Here is an answer to the question about determining how
many bytes of parameters have been passed to a C function
executed on a SUN-3 (i.e. a Motorola 68000).
I don't know if this is close to how SunOS 4.0 dbx does it, but
in the absence of symbol table information, I can't see any other
way it could be done.

I have presented my answer in tutorial form so it's rather long.

First, let's modify the example code we were given so that function
`go' has some parameters and local variables.

>>	go( a, b, c )
>>	int a, b, c;
>>	{
>>	    int a[10];
>>
>>	    /*  most of the body of `go' is omitted  */
>>
>>	    do_anything(1, 'a', 2, "help");
>>	}

The prologue code at the entry to the `go' function has to create a new
stack frame to hold the local variables and link this stack frame to
the caller's stack frame.  Both actions are accomplished by the single
instruction called `link' on the 68000.

So, at the beginning of the code for `go', there will be an instruction:
		link  a6,#-40
where 40 is the number of bytes of local storage for `go'.  The minus
sign appears because the stack on which the memory is allocated grows
downward in memory.  (If the -O option hasn't been used, an equivalent
pair of instructions:  link a6,#0  addw #-40,sp  may appear instead.)

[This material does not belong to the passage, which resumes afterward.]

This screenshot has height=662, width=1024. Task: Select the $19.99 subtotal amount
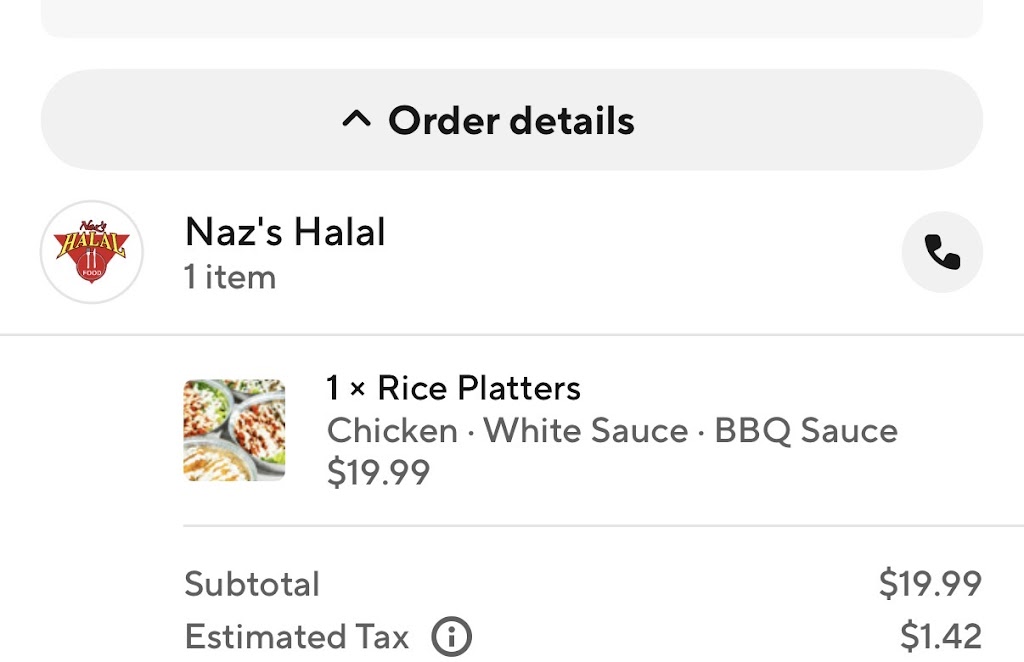pos(930,583)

Immediately before calling `do_anything' (i.e. after pushing the 4
parameters in reverse order) and again immediately after returning from
that function, the stack will look like

	a6  ------>	|          |
			|----------|
			| 40 bytes |
			| for the  |
			| locals   |
			|----------|
			| arg  #4  |
			|----------|
			| arg  #3  |
			|----------|
			| arg  #2  |
			|----------|
	sp  ------->    | arg  #1  |
			|----------|

Therefore a computation to determine how many bytes of parameters are
on the stack at either of these points in the execution is:
	(a6) - 40 - (sp)
But this code would need to be executed by the caller of `do_anything'
and that isn't very useful.

If you want to execute code inside `do_anything' that determines how
many bytes of parameters were passed to it, the diagram is more
complicated (like a double version of the diagram above).  Let's assume
that `do_anything' has 20 bytes of local variables.  Then the picture
after `do_anything' has allocated its frame looks like:

			|          |  <----
			|----------|       |
			| 40 bytes |       |	(stack frame
			| for the  |       |	 for `go')
			| locals   |       |
			|----------|       |
			| arg  #4  |       |
			|----------|       |
			| arg  #3  |       |
			|----------|       |
			| arg  #2  |       |
			|----------|       |
			| arg  #1  |       |
			|----------|       |
			| ret addr |       |
			|----------|       |
	a6  ------>	| dyn link +------>
			|----------|
			| 20 bytes |		(stack frame
			| for the  |		 for `do_anything')
	sp  ------>	| locals   |
			|----------|

A calculation for the number of bytes of parameters from inside
`do_anything' is:
	((a6)) - (a6) - 48
where parentheses indicate dereferencing (i.e. following a pointer),
and the 48 is composed from 40 bytes for the caller's local variables
plus 4 bytes for the return address pushed on the stack by the function
call instruction (jsr) plus 4 bytes for the dynamic link pointer pushed
on the stack by the link instruction.


If we knew the number of bytes of local variables in the caller, it
would be easy to solve the problem in a couple of lines of C.
But finding the number of bytes of local variables in the caller ???
That's a bit harder.  The only technique I can think of is...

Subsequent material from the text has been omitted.